About the job
As a Research Intern, you’ll contribute to cutting-edge research in multimodal AI, focusing on the synergy between vision and language. You’ll explore Large Language Models (LLMs), Small Language Models (SLMs), and Vision-Language Models (VLMs) to tackle problems like video understanding, document layout analysis, chart interpretation, and multi-page question answering. This role offers hands-on experience in leveraging modern LLMs for document understanding, grounding, and retrieval-based generation. You’ll prototype, experiment, and publish impactful research under the guidance of Microsoft mentors—gaining exposure to both fundamental and applied research in a dynamic environment.
Responsibilities
Research Interns put inquiry and theory into practice. Alongside fellow doctoral candidates and some of the world’s best researchers, Research Interns learn, collaborate, and network for life. Research Interns not only advance their own careers, but they also contribute to exciting research and development strides.
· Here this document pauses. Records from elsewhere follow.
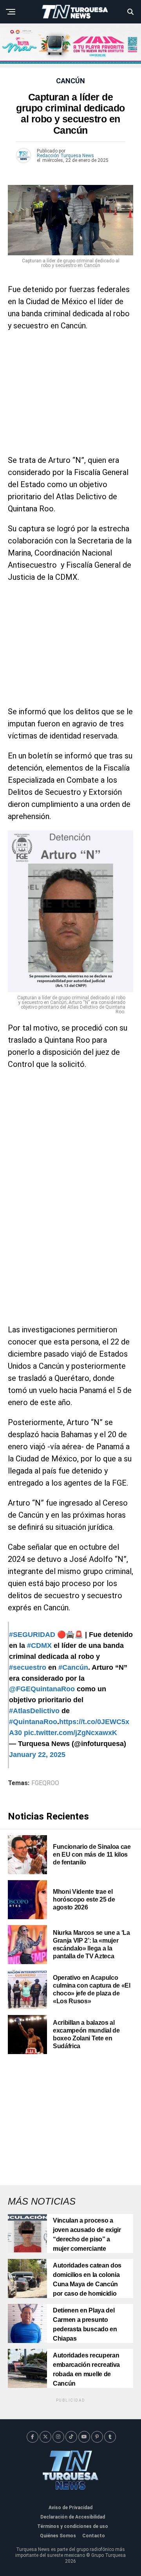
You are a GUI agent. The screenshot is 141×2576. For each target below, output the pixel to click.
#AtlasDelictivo (34, 1711)
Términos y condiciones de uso (72, 2526)
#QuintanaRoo (33, 1722)
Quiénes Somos (58, 2535)
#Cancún (73, 1667)
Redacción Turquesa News (65, 155)
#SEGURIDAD (32, 1634)
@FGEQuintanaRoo (42, 1689)
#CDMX (39, 1645)
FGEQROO (45, 1783)
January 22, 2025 (37, 1755)
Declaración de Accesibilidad (72, 2517)
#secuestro (27, 1667)
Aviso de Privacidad (70, 2507)
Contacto (93, 2535)
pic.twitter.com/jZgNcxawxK (70, 1733)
During the 12-week internship, Research Interns are paired with mentors and expected to collaborate with other Research Interns and researchers, present findings, and contribute to the vibrant life of the community. Research internships are available in all areas of research, and are offered year-round, though they typically begin in the summer.
Qualifications
Minimum
Currently enrolled in a PhD program in Computer Vision, Natural Language Processing, Deep Learning, Machine Learning, AI, or a related field. At least 1 year of experience in LLM, NLP, computer vision, Deep learning, or multimodal research with hands-on deep learning experience. Other Requirements: Research Interns are expected to be physically located in their manager’s Microsoft worksite location for the duration of their internship. In addition to the qualifications below, you’ll need to submit a minimum of two reference letters for this position as well as a cover letter and any relevant work or research samples. After you submit your application, a request for letters may be sent to your list of references on your behalf. Note that reference letters cannot be requested until after you have submitted your application, and furthermore, that they might not be automatically requested for all candidates. You may wish to alert your letter writers in advance, so they will be ready to submit your letter.
Preferred
Proficient algorithmic problem solving and software development skills (Python, C/C++, etc.). Experience with open-source tools such as PyTorch, etc. Publication(s) in top-tier conferences or journals in related fields (e.g., ACL, CVPR, ECCV, ICCV, EMNLP, NAACL, NIPS, ICML, ICLR, IJCV, PAMI, etc.).